## THE TASK
Print, word for word, the line containing "Instruction: Expand the" and all lines beneath it to the end of the entries below. Pictures do not belong in the copy.

## Screenshot grounding data
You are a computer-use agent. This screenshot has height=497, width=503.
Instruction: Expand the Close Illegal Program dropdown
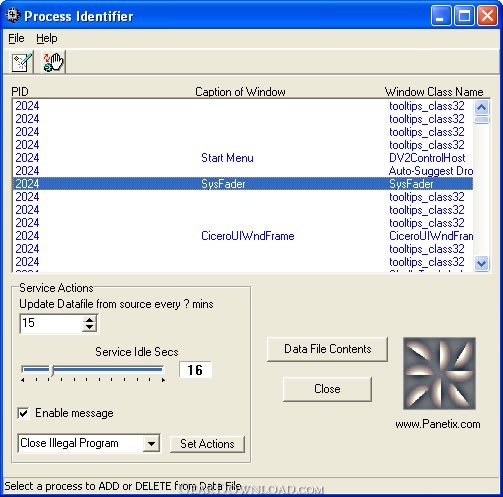(151, 444)
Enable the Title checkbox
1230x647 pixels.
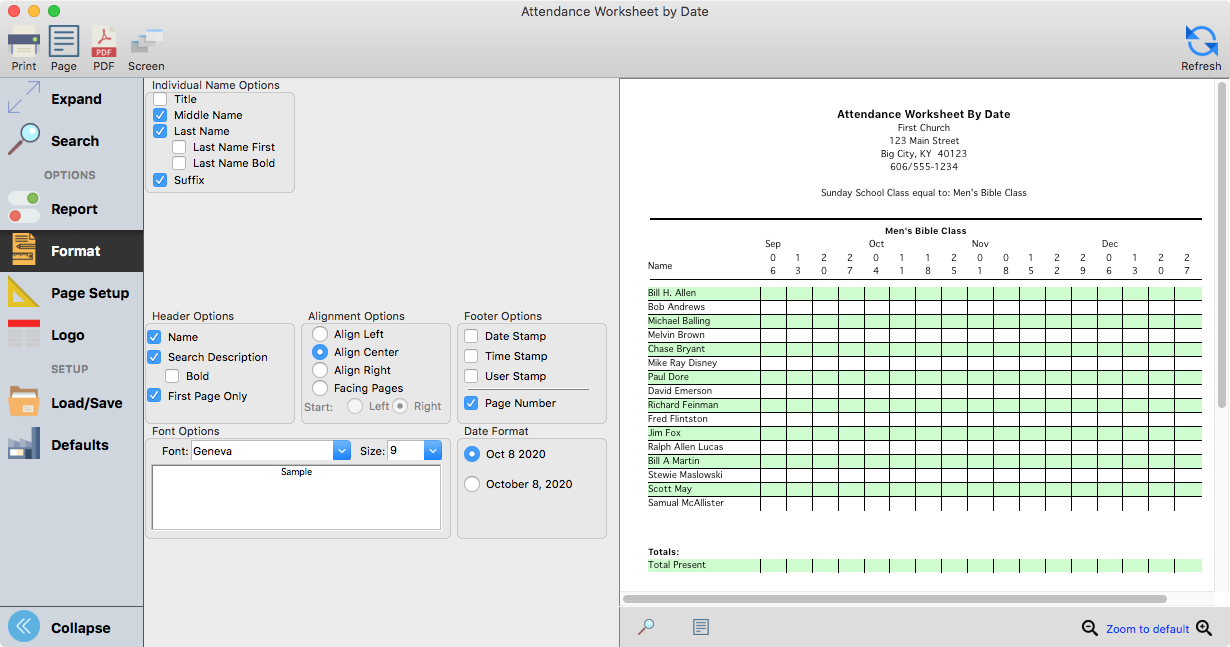tap(161, 99)
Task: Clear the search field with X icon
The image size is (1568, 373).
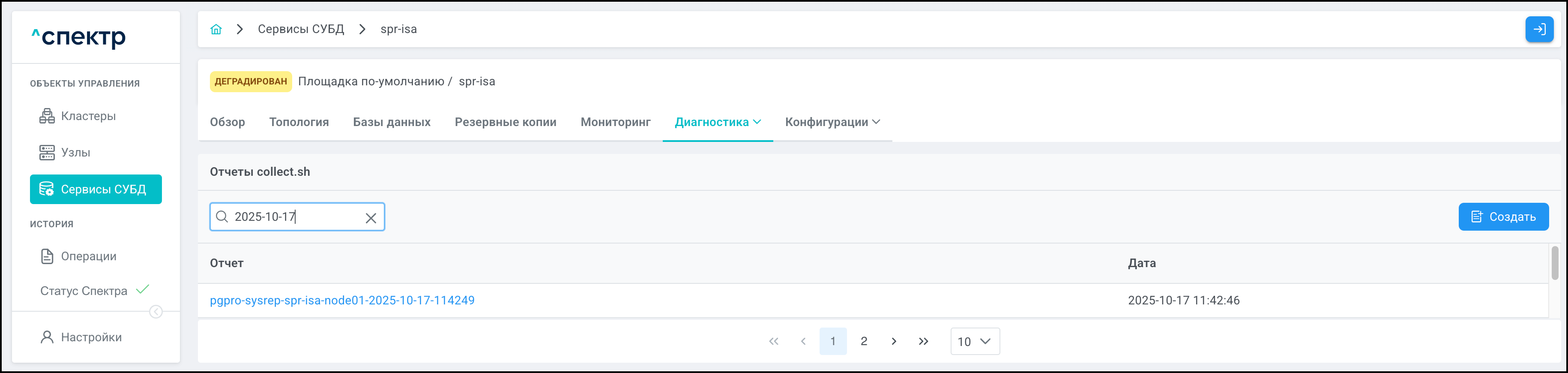Action: tap(371, 218)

## EXERCISE RESULT
Instruction: Expand the Close Illegal Program dropdown
(151, 444)
Enable the Title checkbox
1230x647 pixels.
tap(161, 99)
Task: Clear the search field with X icon
The image size is (1568, 373).
Action: tap(371, 218)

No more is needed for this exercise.